This is how Renal compensation for metabolic acidosis works

Metabolic acidosis is a primary reduction in bicarbonate, typically with a compensatory reduction in carbon dioxide partial pressure (Pco2); pH may be markedly low or slightly subnormal. Metabolic acidosis is categorized as high or normal anion gap based on the presence or absence of unmeasured anions in serum. The condition of metabolic acidosis occurs when the body produces excessive quantities of acid or when the kidneys are not removing enough acid from the body. This condition could lead to acidemia when blood pH is lower than 7.35. Symptoms may include chest pain, palpitations, headache, altered mental status such as severe anxiety due to hypoxia, decreased visual acuity, nausea, vomiting, abdominal pain, lethargy, hyperpnea (increased depth of breathing when required to meet metabolic demand of body tissue), altered appetite and weight gain, muscle weakness, bone pain and joint pain. People can develop pH imbalances as a result of metabolic disorders or breathing problems, like severe asthma that limits respiration. The condition may exhibit deep, rapid breathing, increasing the amount of carbon dioxide exhaled, lowering the serum carbon dioxide levels.

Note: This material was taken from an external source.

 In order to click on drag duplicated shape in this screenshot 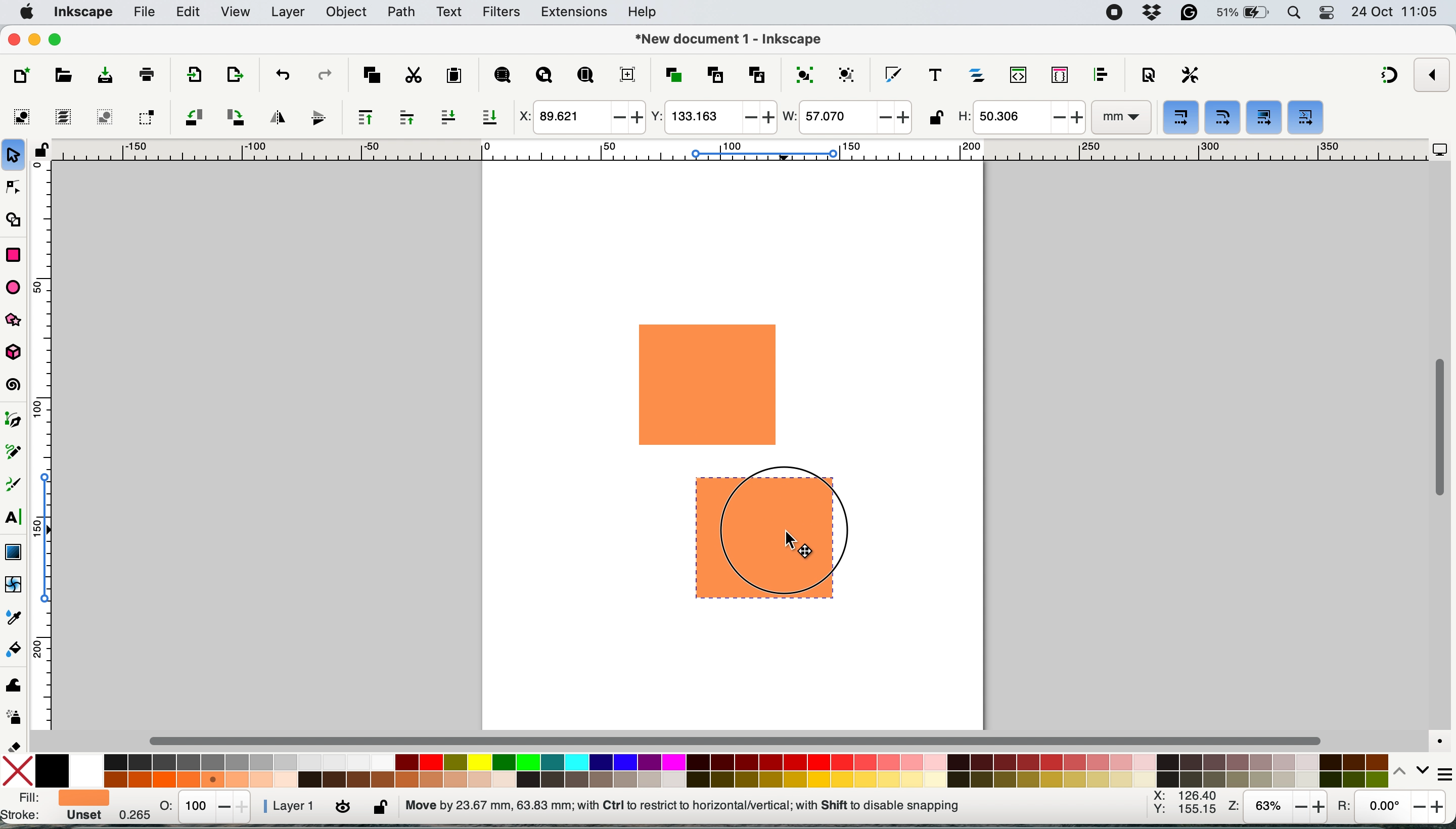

Kidneys_joe cosgrove_renal compensantion_medicine

Image courtesy of Joshua Schwimmer at Flickr.com

And metabolic acidosis occurs when the body produces too much acid, or when the kidneys are not removing enough acid from the body due to the inability to generate sufficient bicarbonate. Renal compensation is an attempt by the kidneys to control the overall level of acidity, or pH, of blood serum. If it is too acidic or alkaline, the patient can develop health problems that will create a series of cascading reactions in the body. The metabolism and respiratory tract are involved in regulating internal pH through exchanging chemicals, excreting excess, and making sure the cells get the oxygen and nutrients they need. When the cells detect an imbalance, they respond by releasing chemicals to stabilize the body. If this is not successful, renal compensation may occur.

The kidneys are one of the lines of defense used to address acidosis or alkalosis. It can take several days for the renal compensation to kick in and stabilize the pH and the kidneys may not be able to maintain the desired value if the underlying cause of the problem is not addressed. The body regulates the acidity of the blood by four buffering mechanisms: The bicarbonate buffering system; intracellular buffering by absorption of hydrogen atoms by various molecules, including proteins, phosphates and carbonate in bone; respiratory compensation; and renal compensation. In situations where a metabolic acidosis develops rapidly and is short-lived, there is usually little time for much compensatory ventilatory response to take place.

Structures in the kidneys can determine if the blood is too alkaline or acidic, and decide which compounds to retain and which to excrete on this basis. They can change their absorption level of bicarbonate, for example, to control the level of acidity. Over the course of several days, the kidneys are able to filter the blood and restore balance. Changes in blood concentration result in the adjustment of excretion when renal functioning mass is acutely reduced

Renal compensation for a metabolic acidosis is hyperventilation to decrease the arterial carbon dioxide partial pressure. The metabolic acidosis is detected by both the peripheral and central chemoreceptors and the respiratory center is stimulated. The subsequent increase in ventilation causes a fall in arterial carbon dioxide partial pressure, which inhibits the ventilatory response. Beware when initiating ventilation in a patient with a significant acidosis, because the outcome could be fatal. The chemoreceptor inhibition acts to limit and delay the full ventilatory response until bicarbonate shifts have stabilized across the blood brain barrier. Joe Cosgrove explains that the expected pCO2 at maximal compensation can be calculated from a simple formula. A consistent relationship between bicarbonate level and pCO2 has been found. It can be estimated from the following equation:  Expected pCO2 = 1.5 (Actual [HCO3]) + 8 mmHg

Heart Rate and Arterial pressures wave_joe cosgrove_renal compensantion_kidneys

Image courtesy of John Campbell at Flickr.com

If a patient with a severe metabolic acidosis requires intubation and controlled ventilation in the hospital, the acidosis can markedly worsen unless the hyperventilation is maintained. The ventilation should be set to mimic the compensatory hyperventilation to keep the pCO2 low. Carbon dioxide crosses cell membranes readily so intracellular pH falls rapidly also, resulting in depression of myocardial contractility, arrhythmias and a rise in intracranial pressure.

When the underlying disorder is treated, the serum pH corrects. Caution should be exercised in these patients when providing alkali for raising the pH much higher than 7.20 because an overshoot alkalosis may occur. Potassium citrate can be useful when the acidosis is accompanied by hypokalemia but should be used cautiously in the presence of renal impairment and must be avoided in the presence of hyperkalemia. Citrate salts are available in a variety of formulations, as mixtures of citric acid with sodium citrate and/or potassium citrate. Potassium citrate is useful when the acidosis is accompanied by hypokalemia but should be used cautiously in persons with renal impairment and must be avoided in those with hyperkalemia.